- _Activity_: Only the line with "The image size" and the lines after it, through the end of the material, belong in the answer; repeat them exactly.

- _Input for this task_:
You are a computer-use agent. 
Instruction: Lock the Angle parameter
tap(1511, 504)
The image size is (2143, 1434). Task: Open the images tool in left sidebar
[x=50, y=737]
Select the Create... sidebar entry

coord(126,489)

- _Task response_:
The image size is (2143, 1434). Task: Open the images tool in left sidebar
[x=50, y=737]
Select the Create... sidebar entry

coord(126,489)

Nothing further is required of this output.